*What needs to be done*. The answer must consist of the listing, reproduced exactly.

*Exercise data*.
········
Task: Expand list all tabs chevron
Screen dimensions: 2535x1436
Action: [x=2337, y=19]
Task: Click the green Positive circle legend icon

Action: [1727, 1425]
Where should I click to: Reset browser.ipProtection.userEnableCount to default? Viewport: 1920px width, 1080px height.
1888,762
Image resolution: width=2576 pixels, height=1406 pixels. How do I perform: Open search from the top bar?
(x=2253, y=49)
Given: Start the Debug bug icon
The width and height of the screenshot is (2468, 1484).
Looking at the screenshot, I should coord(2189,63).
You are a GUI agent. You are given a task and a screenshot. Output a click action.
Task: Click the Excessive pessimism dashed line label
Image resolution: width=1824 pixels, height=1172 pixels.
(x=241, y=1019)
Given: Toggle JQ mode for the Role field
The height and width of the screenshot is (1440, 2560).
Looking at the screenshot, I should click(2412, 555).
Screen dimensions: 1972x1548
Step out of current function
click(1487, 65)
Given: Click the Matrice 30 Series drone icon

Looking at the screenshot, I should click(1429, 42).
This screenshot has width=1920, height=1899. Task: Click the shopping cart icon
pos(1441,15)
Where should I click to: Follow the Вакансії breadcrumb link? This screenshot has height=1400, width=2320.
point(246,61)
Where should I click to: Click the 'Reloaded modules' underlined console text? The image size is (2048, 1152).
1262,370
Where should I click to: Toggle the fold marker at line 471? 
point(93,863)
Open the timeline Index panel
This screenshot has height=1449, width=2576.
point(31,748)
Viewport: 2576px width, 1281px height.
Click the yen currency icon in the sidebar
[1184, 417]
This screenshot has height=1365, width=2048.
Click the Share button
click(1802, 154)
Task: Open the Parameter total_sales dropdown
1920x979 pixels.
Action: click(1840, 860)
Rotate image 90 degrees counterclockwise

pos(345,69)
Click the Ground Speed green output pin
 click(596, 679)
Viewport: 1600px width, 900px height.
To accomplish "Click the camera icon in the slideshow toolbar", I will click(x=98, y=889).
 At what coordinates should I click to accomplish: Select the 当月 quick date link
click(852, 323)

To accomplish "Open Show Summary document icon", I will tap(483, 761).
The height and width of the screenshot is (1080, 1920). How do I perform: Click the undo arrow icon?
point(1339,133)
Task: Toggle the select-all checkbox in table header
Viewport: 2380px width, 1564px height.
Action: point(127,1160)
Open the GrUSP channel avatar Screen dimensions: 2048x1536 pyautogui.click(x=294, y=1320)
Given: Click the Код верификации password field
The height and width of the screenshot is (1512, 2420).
········
*Result below*.
Task: Expand list all tabs chevron
Screen dimensions: 2535x1436
Action: [x=2337, y=19]
Task: Click the green Positive circle legend icon

Action: [1727, 1425]
Where should I click to: Reset browser.ipProtection.userEnableCount to default? Viewport: 1920px width, 1080px height.
1888,762
Image resolution: width=2576 pixels, height=1406 pixels. How do I perform: Open search from the top bar?
(x=2253, y=49)
Given: Start the Debug bug icon
The width and height of the screenshot is (2468, 1484).
Looking at the screenshot, I should coord(2189,63).
You are a GUI agent. You are given a task and a screenshot. Output a click action.
Task: Click the Excessive pessimism dashed line label
Image resolution: width=1824 pixels, height=1172 pixels.
(x=241, y=1019)
Given: Toggle JQ mode for the Role field
The height and width of the screenshot is (1440, 2560).
Looking at the screenshot, I should click(2412, 555).
Screen dimensions: 1972x1548
Step out of current function
click(1487, 65)
Given: Click the Matrice 30 Series drone icon

Looking at the screenshot, I should click(1429, 42).
This screenshot has width=1920, height=1899. Task: Click the shopping cart icon
pos(1441,15)
Where should I click to: Follow the Вакансії breadcrumb link? This screenshot has height=1400, width=2320.
point(246,61)
Where should I click to: Click the 'Reloaded modules' underlined console text? The image size is (2048, 1152).
1262,370
Where should I click to: Toggle the fold marker at line 471? 
point(93,863)
Open the timeline Index panel
This screenshot has height=1449, width=2576.
point(31,748)
Viewport: 2576px width, 1281px height.
Click the yen currency icon in the sidebar
[1184, 417]
This screenshot has height=1365, width=2048.
Click the Share button
click(1802, 154)
Task: Open the Parameter total_sales dropdown
1920x979 pixels.
Action: click(1840, 860)
Rotate image 90 degrees counterclockwise

pos(345,69)
Click the Ground Speed green output pin
 click(596, 679)
Viewport: 1600px width, 900px height.
To accomplish "Click the camera icon in the slideshow toolbar", I will click(x=98, y=889).
 At what coordinates should I click to accomplish: Select the 当月 quick date link
click(852, 323)

To accomplish "Open Show Summary document icon", I will tap(483, 761).
The height and width of the screenshot is (1080, 1920). How do I perform: Click the undo arrow icon?
point(1339,133)
Task: Toggle the select-all checkbox in table header
Viewport: 2380px width, 1564px height.
Action: point(127,1160)
Open the GrUSP channel avatar Screen dimensions: 2048x1536 pyautogui.click(x=294, y=1320)
Given: Click the Код верификации password field
The height and width of the screenshot is (1512, 2420).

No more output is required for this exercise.